Melalui analisis tematik yang dilakukan, Dea menemukan salah satu tema dominan dalam percakapan komunitas ini: “Gagal berhenti karena cuma itu yang membuat tenang.” Temuan tersebut mencerminkan bahwa bagi sebagian pelaku, NSSI berperan sebagai bentuk mekanisme koping emosional.
Dalam bagian diskusi penelitiannya, Dea menekankan bahwa pembentukan komunitas virtual NSSI sebenarnya lebih ditentukan oleh algoritma TikTok daripada figur influencer. Ia menyebut fenomena ini sebagai bentuk “community woven by algorithm”, yaitu komunitas yang tidak terpusat, tanpa pengawas, dan tanpa batas struktural, tetapi terbentuk karena algoritma TikTok yang mempertemukan individu-individu dengan ketertarikan serupa.

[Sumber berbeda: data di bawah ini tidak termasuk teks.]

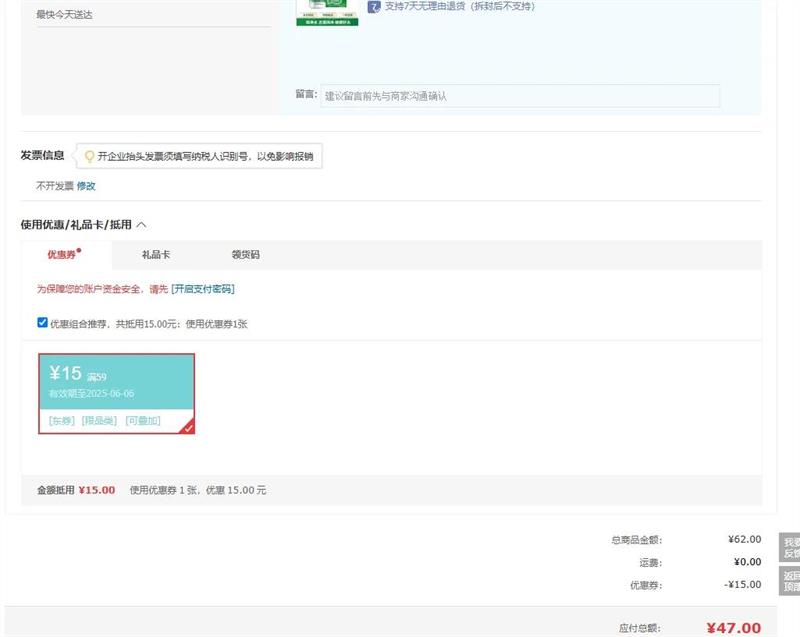Open the 开启支付密码 link
The height and width of the screenshot is (637, 800).
(203, 289)
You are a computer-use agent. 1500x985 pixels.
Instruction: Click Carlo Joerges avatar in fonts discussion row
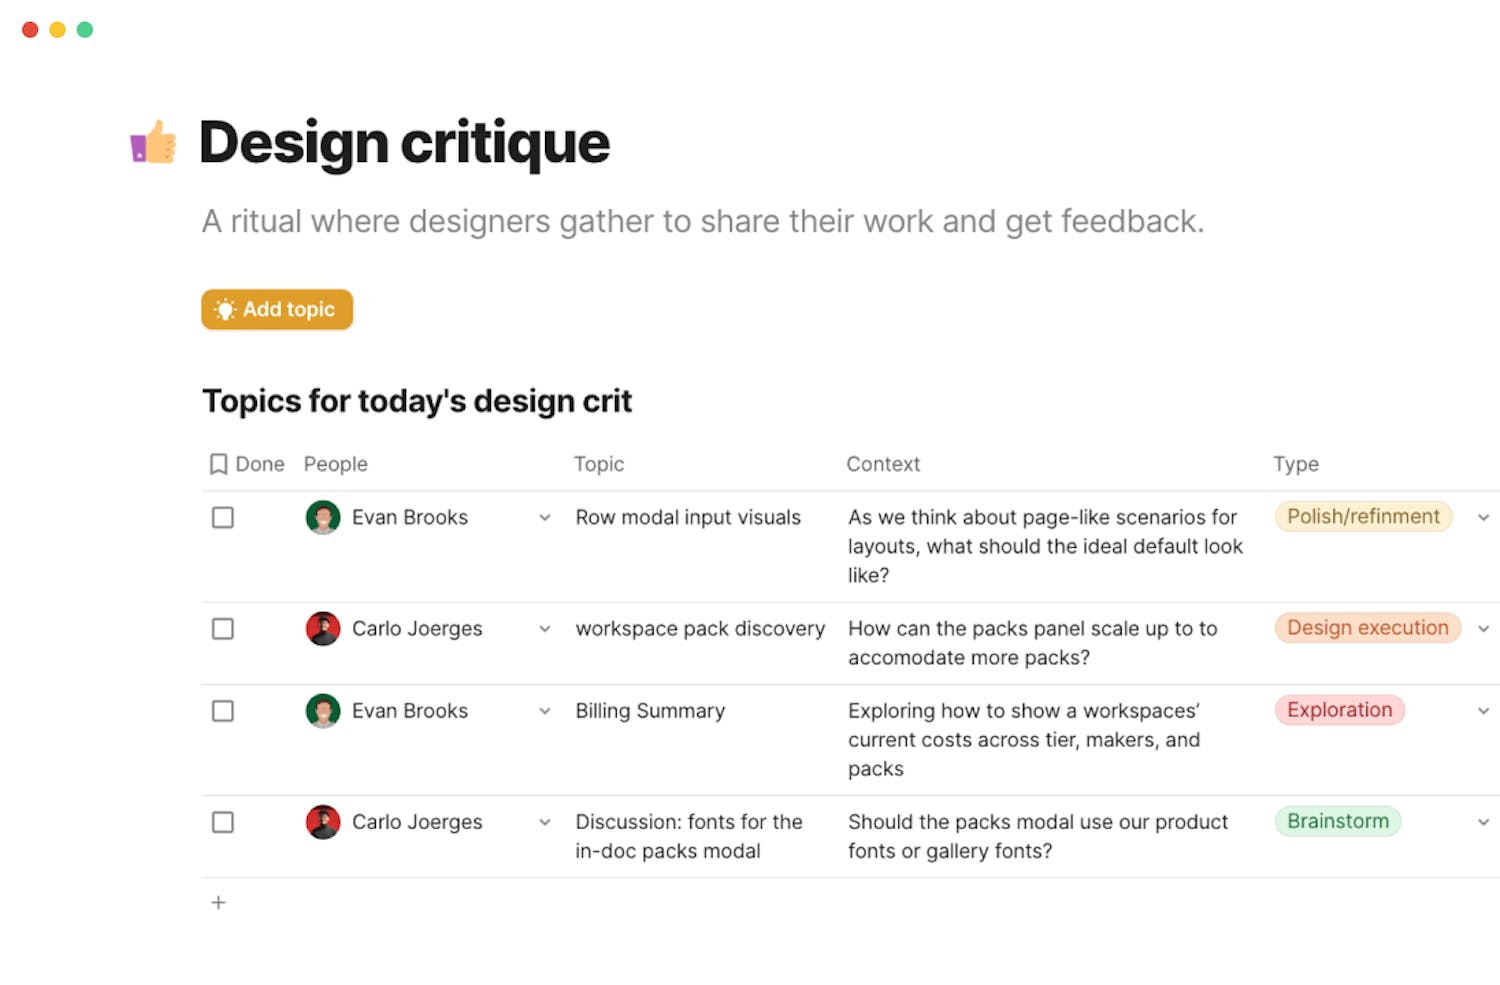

Terakhir, Dea menutup pemaparannya dengan refleksi kritis: komunitas-komunitas ini memperlihatkan dua sisi: di satu sisi, menjadi ruang ekspresif bagi individu yang berjuang dengan rasa sakitnya; namun di sisi lain, juga berpotensi menormalisasi dan memperkuat perilaku berisiko.
Melalui Angkringan #25 ini, peserta diajak untuk memandang NSSI tidak hanya sebagai fenomena klinis, tetapi juga sebagai fenomena sosial yang dipengaruhi oleh keberadaan ruang digital. Kehadiran sosial media memungkinkan munculnya komunitas virtual yang turut memengaruhi cara individu memaknai, mengekspresikan, bahkan menormalisasi pengalaman NSSI. Perspektif ini membuka ruang refleksi tentang bagaimana teknologi membentuk interaksi dan kondisi psikologis individu-individunya.